**Task to complete:**
Please rewrite the entries below, changing "coordinate pair" to "pair of numbers" and leaving everything else unchanged.

Task data START

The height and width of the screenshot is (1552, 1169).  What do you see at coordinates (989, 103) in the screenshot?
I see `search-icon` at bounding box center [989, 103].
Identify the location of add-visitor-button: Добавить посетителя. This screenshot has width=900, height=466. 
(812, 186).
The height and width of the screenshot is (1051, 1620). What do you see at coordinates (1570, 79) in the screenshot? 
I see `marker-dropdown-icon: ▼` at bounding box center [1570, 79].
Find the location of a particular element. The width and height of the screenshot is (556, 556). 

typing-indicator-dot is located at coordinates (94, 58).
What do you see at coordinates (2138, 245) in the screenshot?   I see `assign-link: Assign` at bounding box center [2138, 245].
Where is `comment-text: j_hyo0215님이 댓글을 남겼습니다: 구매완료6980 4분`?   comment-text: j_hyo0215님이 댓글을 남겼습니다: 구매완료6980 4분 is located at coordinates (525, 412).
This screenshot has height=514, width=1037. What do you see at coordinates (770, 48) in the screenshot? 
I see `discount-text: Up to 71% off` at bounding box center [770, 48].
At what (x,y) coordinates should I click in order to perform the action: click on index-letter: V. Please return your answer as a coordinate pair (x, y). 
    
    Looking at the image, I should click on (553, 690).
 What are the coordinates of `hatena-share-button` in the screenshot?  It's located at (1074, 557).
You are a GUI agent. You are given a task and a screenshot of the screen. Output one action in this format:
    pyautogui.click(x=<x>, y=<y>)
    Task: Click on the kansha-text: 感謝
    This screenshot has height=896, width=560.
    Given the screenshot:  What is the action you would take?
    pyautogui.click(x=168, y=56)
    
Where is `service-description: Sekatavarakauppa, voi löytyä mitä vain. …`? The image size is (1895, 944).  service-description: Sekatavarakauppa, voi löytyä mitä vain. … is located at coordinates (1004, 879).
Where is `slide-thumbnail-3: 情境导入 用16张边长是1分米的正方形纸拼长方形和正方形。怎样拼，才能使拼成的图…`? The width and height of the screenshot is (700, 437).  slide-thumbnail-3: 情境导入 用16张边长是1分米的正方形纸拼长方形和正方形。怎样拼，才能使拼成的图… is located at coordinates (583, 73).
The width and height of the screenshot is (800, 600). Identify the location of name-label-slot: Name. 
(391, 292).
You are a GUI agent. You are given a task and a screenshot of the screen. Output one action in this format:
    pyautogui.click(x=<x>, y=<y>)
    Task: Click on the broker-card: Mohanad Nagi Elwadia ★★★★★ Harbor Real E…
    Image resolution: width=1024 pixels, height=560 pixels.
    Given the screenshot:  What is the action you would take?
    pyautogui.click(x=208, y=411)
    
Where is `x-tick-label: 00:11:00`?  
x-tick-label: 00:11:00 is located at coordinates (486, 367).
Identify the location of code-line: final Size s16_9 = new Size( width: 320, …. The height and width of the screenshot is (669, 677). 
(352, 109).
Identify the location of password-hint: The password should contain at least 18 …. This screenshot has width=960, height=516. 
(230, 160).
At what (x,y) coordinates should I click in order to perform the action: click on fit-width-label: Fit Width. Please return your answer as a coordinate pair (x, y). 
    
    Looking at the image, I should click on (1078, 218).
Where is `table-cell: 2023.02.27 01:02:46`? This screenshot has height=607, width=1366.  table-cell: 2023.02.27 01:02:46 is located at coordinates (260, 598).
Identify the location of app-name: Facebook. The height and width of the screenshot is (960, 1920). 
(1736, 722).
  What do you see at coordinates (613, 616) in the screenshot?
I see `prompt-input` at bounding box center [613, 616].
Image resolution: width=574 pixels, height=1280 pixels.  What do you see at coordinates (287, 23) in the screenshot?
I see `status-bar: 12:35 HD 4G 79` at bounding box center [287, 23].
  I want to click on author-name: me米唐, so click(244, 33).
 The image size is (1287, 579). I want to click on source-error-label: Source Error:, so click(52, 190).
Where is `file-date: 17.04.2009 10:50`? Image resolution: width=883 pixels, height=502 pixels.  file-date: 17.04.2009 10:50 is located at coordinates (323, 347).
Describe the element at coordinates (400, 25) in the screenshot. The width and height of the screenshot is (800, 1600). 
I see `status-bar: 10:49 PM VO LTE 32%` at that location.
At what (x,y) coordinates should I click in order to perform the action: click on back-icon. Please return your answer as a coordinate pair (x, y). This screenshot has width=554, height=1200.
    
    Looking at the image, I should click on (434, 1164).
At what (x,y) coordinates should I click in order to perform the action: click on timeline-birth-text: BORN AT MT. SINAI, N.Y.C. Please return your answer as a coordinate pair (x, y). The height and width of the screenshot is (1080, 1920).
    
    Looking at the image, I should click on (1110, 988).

Task data END

**Response area:**
The height and width of the screenshot is (1552, 1169).  What do you see at coordinates (989, 103) in the screenshot?
I see `search-icon` at bounding box center [989, 103].
Identify the location of add-visitor-button: Добавить посетителя. This screenshot has width=900, height=466. 
(812, 186).
The height and width of the screenshot is (1051, 1620). What do you see at coordinates (1570, 79) in the screenshot? 
I see `marker-dropdown-icon: ▼` at bounding box center [1570, 79].
Find the location of a particular element. The width and height of the screenshot is (556, 556). 

typing-indicator-dot is located at coordinates (94, 58).
What do you see at coordinates (2138, 245) in the screenshot?   I see `assign-link: Assign` at bounding box center [2138, 245].
Where is `comment-text: j_hyo0215님이 댓글을 남겼습니다: 구매완료6980 4분`?   comment-text: j_hyo0215님이 댓글을 남겼습니다: 구매완료6980 4분 is located at coordinates (525, 412).
This screenshot has height=514, width=1037. What do you see at coordinates (770, 48) in the screenshot? 
I see `discount-text: Up to 71% off` at bounding box center [770, 48].
At what (x,y) coordinates should I click in order to perform the action: click on index-letter: V. Please return your answer as a pair of numbers (x, y). 
    
    Looking at the image, I should click on (553, 690).
 What are the coordinates of `hatena-share-button` in the screenshot?  It's located at (1074, 557).
You are a GUI agent. You are given a task and a screenshot of the screen. Output one action in this format:
    pyautogui.click(x=<x>, y=<y>)
    Task: Click on the kansha-text: 感謝
    This screenshot has height=896, width=560.
    Given the screenshot:  What is the action you would take?
    pyautogui.click(x=168, y=56)
    
Where is `service-description: Sekatavarakauppa, voi löytyä mitä vain. …`? The image size is (1895, 944).  service-description: Sekatavarakauppa, voi löytyä mitä vain. … is located at coordinates (1004, 879).
Where is `slide-thumbnail-3: 情境导入 用16张边长是1分米的正方形纸拼长方形和正方形。怎样拼，才能使拼成的图…`? The width and height of the screenshot is (700, 437).  slide-thumbnail-3: 情境导入 用16张边长是1分米的正方形纸拼长方形和正方形。怎样拼，才能使拼成的图… is located at coordinates (583, 73).
The width and height of the screenshot is (800, 600). Identify the location of name-label-slot: Name. 
(391, 292).
You are a GUI agent. You are given a task and a screenshot of the screen. Output one action in this format:
    pyautogui.click(x=<x>, y=<y>)
    Task: Click on the broker-card: Mohanad Nagi Elwadia ★★★★★ Harbor Real E…
    Image resolution: width=1024 pixels, height=560 pixels.
    Given the screenshot:  What is the action you would take?
    pyautogui.click(x=208, y=411)
    
Where is `x-tick-label: 00:11:00`?  
x-tick-label: 00:11:00 is located at coordinates (486, 367).
Identify the location of code-line: final Size s16_9 = new Size( width: 320, …. The height and width of the screenshot is (669, 677). 
(352, 109).
Identify the location of password-hint: The password should contain at least 18 …. This screenshot has width=960, height=516. 
(230, 160).
At what (x,y) coordinates should I click in order to perform the action: click on fit-width-label: Fit Width. Please return your answer as a pair of numbers (x, y). 
    
    Looking at the image, I should click on (1078, 218).
Where is `table-cell: 2023.02.27 01:02:46`? This screenshot has height=607, width=1366.  table-cell: 2023.02.27 01:02:46 is located at coordinates (260, 598).
Identify the location of app-name: Facebook. The height and width of the screenshot is (960, 1920). 
(1736, 722).
  What do you see at coordinates (613, 616) in the screenshot?
I see `prompt-input` at bounding box center [613, 616].
Image resolution: width=574 pixels, height=1280 pixels.  What do you see at coordinates (287, 23) in the screenshot?
I see `status-bar: 12:35 HD 4G 79` at bounding box center [287, 23].
  I want to click on author-name: me米唐, so click(244, 33).
 The image size is (1287, 579). I want to click on source-error-label: Source Error:, so click(52, 190).
Where is `file-date: 17.04.2009 10:50`? Image resolution: width=883 pixels, height=502 pixels.  file-date: 17.04.2009 10:50 is located at coordinates (323, 347).
Describe the element at coordinates (400, 25) in the screenshot. The width and height of the screenshot is (800, 1600). 
I see `status-bar: 10:49 PM VO LTE 32%` at that location.
At what (x,y) coordinates should I click in order to perform the action: click on back-icon. Please return your answer as a pair of numbers (x, y). This screenshot has width=554, height=1200.
    
    Looking at the image, I should click on (434, 1164).
At what (x,y) coordinates should I click in order to perform the action: click on timeline-birth-text: BORN AT MT. SINAI, N.Y.C. Please return your answer as a pair of numbers (x, y). The height and width of the screenshot is (1080, 1920).
    
    Looking at the image, I should click on (1110, 988).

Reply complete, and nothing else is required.